That said, more and more people seem to be arriving at the conclusion that if you want a fairly large-sized, complex task in a large existing codebase done right, you'll have better odds with Codex GPT-5.2-Codex-XHigh than with Claude Code Opus 4.5. It's far slower than Opus 4.5 but more likely to get things correct, and complete, in its first turn.

▲

mikkupikku 9 hours ago | parent | prev | next [-]

I think a lot of it comes down to how well the user understands the problem, because that determines the quality of instructions and feedback given to the LLM.

For instance, I know some people have had success with getting claude to do game development. I have never bothered to learn much of anything about game development, but have been trying to get claude to do the work for me. Unsuccessful. It works for people who understand the problem domain, but not for those who don't. That's my theory.

▲

samrus 8 hours ago | parent [-]

It works for hard problems when the person already solves it and just needs the grunt work done

It also works for problems that have been solved a thousand times before, which impresses people and makes them think it is actually solving those problems

▲

daxfohl 8 hours ago | parent | next [-]

Which matches what they are. They're first and foremost pattern recognition engines extraordinaire. If they can identify some pattern that's out of whack in your code compared to something in the training data, or a bug that is similar to others that have been fixed in their training set, they can usually thwack those patterns over to your latent space and clean up the residuals. If comparing pattern matching alone, they are superhuman, significantly.

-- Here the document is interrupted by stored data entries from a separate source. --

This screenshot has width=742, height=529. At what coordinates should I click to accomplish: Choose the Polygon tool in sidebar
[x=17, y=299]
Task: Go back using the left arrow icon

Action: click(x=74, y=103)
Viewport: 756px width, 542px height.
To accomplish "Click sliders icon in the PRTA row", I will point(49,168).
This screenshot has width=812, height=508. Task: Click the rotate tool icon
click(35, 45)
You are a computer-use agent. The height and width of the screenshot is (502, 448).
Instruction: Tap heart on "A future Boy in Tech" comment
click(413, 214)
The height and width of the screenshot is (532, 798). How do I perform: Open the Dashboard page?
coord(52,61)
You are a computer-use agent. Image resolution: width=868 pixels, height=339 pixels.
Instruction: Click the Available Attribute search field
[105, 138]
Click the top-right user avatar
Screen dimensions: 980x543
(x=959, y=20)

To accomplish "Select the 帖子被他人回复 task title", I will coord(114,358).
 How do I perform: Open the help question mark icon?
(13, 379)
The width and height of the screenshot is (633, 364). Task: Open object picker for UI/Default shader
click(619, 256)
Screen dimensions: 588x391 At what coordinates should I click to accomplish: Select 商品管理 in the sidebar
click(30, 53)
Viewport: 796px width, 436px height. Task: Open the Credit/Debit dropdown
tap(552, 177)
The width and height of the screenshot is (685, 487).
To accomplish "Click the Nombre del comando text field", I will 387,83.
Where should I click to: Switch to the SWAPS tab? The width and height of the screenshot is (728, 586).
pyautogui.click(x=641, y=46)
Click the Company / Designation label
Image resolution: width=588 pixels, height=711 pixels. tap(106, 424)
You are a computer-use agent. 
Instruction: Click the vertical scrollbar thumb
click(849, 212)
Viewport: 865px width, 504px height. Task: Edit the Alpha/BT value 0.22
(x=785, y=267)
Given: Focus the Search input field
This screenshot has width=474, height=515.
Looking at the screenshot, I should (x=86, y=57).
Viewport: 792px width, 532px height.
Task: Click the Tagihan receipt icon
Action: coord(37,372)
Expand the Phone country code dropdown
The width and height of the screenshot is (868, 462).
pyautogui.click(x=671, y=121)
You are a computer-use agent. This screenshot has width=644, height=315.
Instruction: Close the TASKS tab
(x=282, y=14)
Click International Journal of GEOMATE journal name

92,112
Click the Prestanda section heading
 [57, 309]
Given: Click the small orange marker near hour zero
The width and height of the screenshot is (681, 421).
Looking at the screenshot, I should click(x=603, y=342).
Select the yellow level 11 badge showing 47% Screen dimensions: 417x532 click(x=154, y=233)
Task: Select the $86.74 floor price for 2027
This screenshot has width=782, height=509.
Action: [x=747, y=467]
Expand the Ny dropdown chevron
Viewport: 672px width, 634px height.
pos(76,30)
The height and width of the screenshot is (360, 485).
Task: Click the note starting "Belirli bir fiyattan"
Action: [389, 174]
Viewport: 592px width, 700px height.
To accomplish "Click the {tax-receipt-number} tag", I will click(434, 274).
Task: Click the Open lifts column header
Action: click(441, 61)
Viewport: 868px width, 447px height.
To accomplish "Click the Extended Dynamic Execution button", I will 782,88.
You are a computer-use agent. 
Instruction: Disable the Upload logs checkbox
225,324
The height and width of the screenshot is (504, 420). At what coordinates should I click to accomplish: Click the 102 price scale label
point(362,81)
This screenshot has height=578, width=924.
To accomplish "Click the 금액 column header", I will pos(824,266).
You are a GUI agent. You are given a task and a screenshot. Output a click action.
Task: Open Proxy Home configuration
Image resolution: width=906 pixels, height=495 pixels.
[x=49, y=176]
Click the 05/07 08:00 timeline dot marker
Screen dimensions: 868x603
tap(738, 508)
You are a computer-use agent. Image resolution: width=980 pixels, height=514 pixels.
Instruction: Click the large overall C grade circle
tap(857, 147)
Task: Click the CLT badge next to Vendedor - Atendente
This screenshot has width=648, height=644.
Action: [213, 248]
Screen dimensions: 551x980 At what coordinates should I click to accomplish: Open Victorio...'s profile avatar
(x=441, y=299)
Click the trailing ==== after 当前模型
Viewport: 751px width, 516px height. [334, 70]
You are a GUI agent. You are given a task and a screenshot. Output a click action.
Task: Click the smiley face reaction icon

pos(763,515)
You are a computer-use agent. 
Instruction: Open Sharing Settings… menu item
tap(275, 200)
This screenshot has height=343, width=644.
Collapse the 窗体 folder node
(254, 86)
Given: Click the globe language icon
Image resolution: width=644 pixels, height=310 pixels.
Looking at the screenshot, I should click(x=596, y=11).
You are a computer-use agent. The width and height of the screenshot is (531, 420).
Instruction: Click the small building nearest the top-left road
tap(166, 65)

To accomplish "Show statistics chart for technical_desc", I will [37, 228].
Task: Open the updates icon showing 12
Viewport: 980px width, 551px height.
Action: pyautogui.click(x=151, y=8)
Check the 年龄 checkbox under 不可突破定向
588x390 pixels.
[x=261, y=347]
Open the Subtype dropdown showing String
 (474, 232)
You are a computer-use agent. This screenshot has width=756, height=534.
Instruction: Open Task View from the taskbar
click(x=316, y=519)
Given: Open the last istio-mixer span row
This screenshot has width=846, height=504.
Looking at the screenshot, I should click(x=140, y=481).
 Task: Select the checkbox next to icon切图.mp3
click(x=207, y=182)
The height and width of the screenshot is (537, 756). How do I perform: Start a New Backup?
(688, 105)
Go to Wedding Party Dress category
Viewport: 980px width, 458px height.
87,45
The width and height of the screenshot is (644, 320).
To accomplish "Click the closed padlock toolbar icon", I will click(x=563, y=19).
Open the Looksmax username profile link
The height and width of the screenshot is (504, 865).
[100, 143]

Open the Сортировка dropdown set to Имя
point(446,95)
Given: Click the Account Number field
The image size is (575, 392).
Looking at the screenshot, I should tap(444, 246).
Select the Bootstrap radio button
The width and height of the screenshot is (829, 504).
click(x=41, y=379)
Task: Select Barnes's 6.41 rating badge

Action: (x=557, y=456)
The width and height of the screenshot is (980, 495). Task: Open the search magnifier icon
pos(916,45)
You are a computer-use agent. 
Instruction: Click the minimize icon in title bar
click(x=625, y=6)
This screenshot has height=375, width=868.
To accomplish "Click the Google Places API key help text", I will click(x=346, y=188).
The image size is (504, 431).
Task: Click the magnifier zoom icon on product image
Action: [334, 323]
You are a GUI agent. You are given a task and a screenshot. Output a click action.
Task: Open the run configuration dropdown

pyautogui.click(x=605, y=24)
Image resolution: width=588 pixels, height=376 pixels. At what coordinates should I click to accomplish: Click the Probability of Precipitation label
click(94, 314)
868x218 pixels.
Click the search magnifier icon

"Reasoning", however, is a feature that has been bolted on with a hacksaw and duct tape. Their ability to pattern match makes reasoning seem more powerful than it actually is. If your bug is within some reasonable distance of a pattern it has seen in training, reasoning can get it over the final hump. But if your problem is too far removed from what it has seen in its latent space, it's not likely to figure it out by reasoning alone.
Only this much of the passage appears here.